Some folks in Europe have successfully scrubbed their names from Google’s ubiquitous search engine.

Google has begun to remove certain search results to comply with Europe’s “right to be forgotten” law, reports the Wall Street Journal. Established in May after a landmark ruling by the European Union Court of Justice, the law places an onus on Google to remove outdated or “irrelevant” results from its search engine.

Privacy advocates celebrated the law as a victory for personal data protection; free speech advocates lambasted the law as censorship.

Either way, Google last night updated its technical infrastructure and has started to process requests submitted by European citizens, a Google spokesperson told WSJ.

“This week we’re starting to take action on the removals requests that we’ve received,” a Google spokesman said. “This is a new process for us. Each request has to be assessed individually, and we’re working as quickly as possible to get through the queue.”

Google set up an online form last month where Europeans can submit right-to-be-forgotten requests. Just days after establishing the form, Google said it received more than 41,000 removal requests. Google weighs people’s privacy against public interest when considering whether to remove search results, the company said at the time.

Google declined to tell VentureBeat the number of requests it has processed so far. “We’ll continue to work with data protection authorities and others as we implement this ruling,” a Google spokesperson told us, pointing us toward this FAQ document for more information on how the process works.
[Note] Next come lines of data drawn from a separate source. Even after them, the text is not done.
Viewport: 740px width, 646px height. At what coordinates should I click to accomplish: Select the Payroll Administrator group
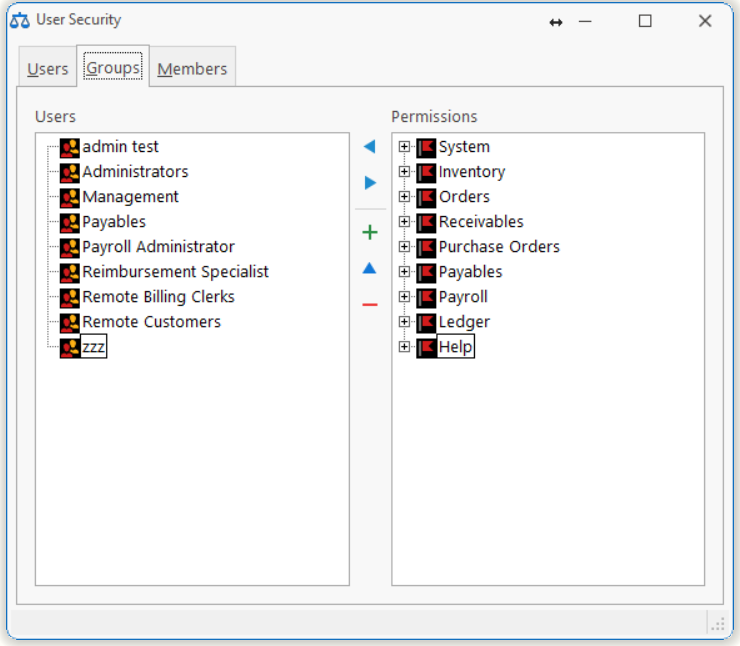(x=158, y=247)
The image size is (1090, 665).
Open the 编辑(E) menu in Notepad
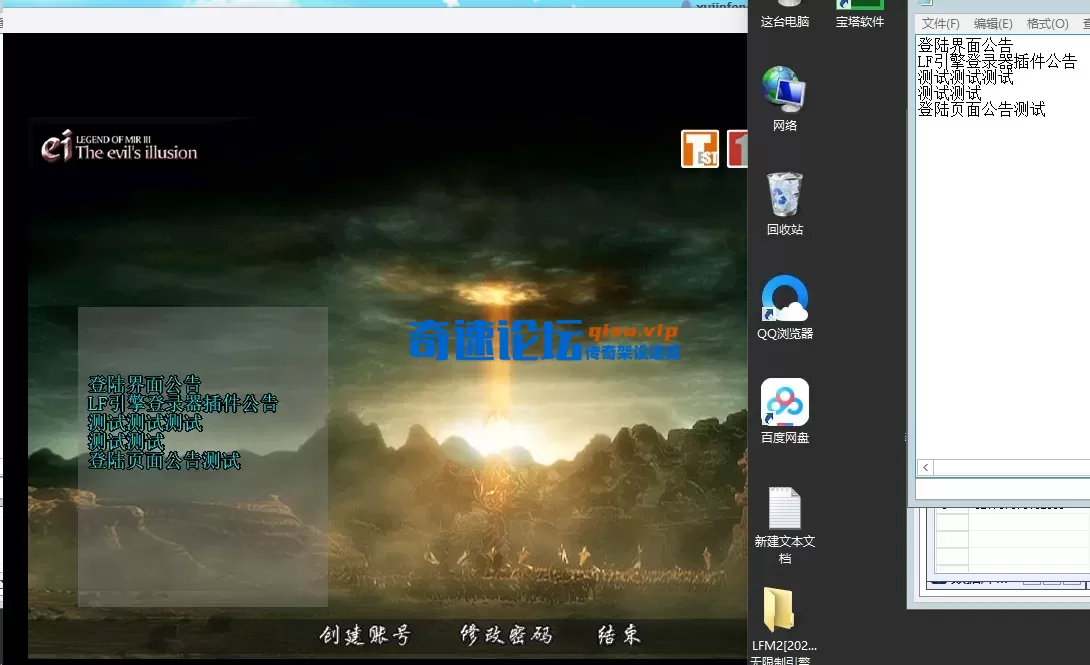tap(993, 23)
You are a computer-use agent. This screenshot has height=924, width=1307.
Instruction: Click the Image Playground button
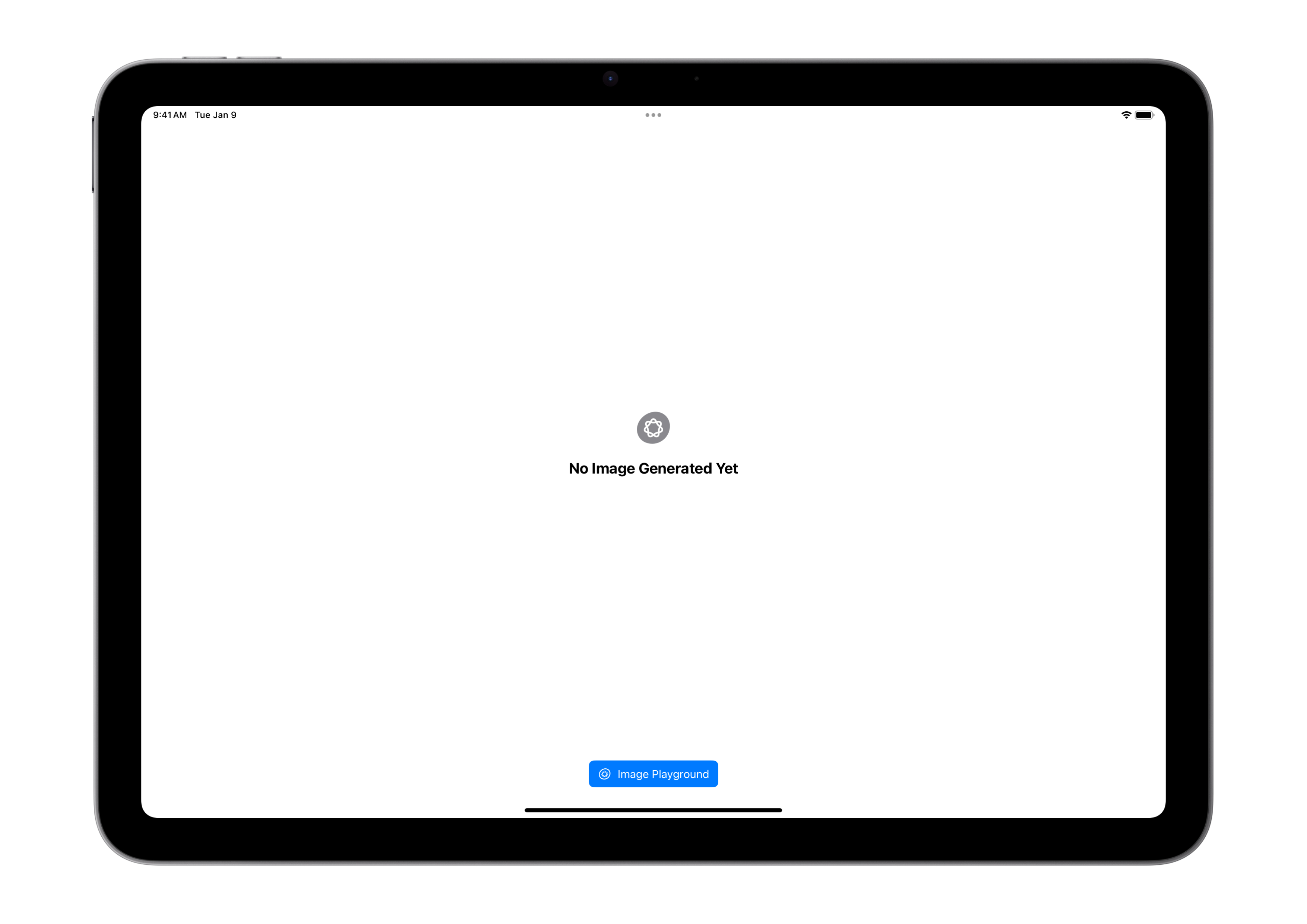click(x=653, y=773)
Google wanted to indicate when it had removed certain search results, similar to how it highlights axed links to pirated content. But European regulators pushed back, saying that such information would still undermine individuals’ privacy. Google has apparently complied with regulators’ desires, adding a blanket statement to searches for names on its European search sites: “Some results may have been removed under data protection law in Europe.”